Two years ago, it felt like our industry was shifting for the better. After a summer engaging in difficult conversations about systemic racism, we bore witness to Black History Month and Juneteenth campaigns that were clearly executed with inclusion in mind. Was brand storytelling giving way to a new, more inclusive space?
Partially, yes. But monthly cultural celebrations like Black History Month and Juneteenth — and also Women's History, Pride, and AAPI and Hispanic Heritage Months — are still feeling like marketing, and that in turn can feel inauthentic, or worse, performative.
So how can brands participate in cultural touchstones while amplifying the nation’s often-marginalized communities? In our industry, it all comes down to supporting the creator and their content, not just the day.
Content marketing has always been led by great content, first and foremost. The talented creators who shed light on their lived experiences provide much-needed representation, sometimes in industries where there is none. But today, branded moments are increasingly taking center stage over the kind of thoughtful storytelling that can really move the needle. If creators’ viewpoints aren’t being prioritized, what kinds of storytelling are we missing out on, storytelling that we know consumers respond to?

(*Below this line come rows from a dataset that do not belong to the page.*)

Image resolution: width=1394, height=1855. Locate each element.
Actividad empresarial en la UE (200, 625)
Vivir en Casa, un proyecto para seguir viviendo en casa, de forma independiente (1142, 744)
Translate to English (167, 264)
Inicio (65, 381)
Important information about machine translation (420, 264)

At DBA, we’ve championed the creator since our founding. We understand the impact that user-generated content can have on the industry because we see it every day. That guiding principle has led us to lead, build, and collaborate from a creator-first strategy, one in which brand partners sponsor moments their brands can be a part of.
We get it: It can be intimidating to trust creators to tell your story. This leads to fear of speaking out at risk of “cancellation.” In the recent months, we’ve seen a decline of representative campaigns in favor of more evergreen marketing tactics. But we know playing it safe doesn’t create the kind of noise that brands are looking for, or pay the kind of respect to marginalized groups that they deserve — and consumers pick up on that.
With June’s Juneteenth and Pride Month celebrations on the horizon, we encourage you to lead with the creator-first strategy. Here’s how:
To our brand partners, have an open dialogue with creatives about how your specific products and experiences enhance their lives. Natural integration is key.
To the amazing creator economy, think about the content you’re creating for the community you’re developing! Leading with a content-first strategy creates a strong opportunity to build lasting relationships with brands that trust your voice and vision.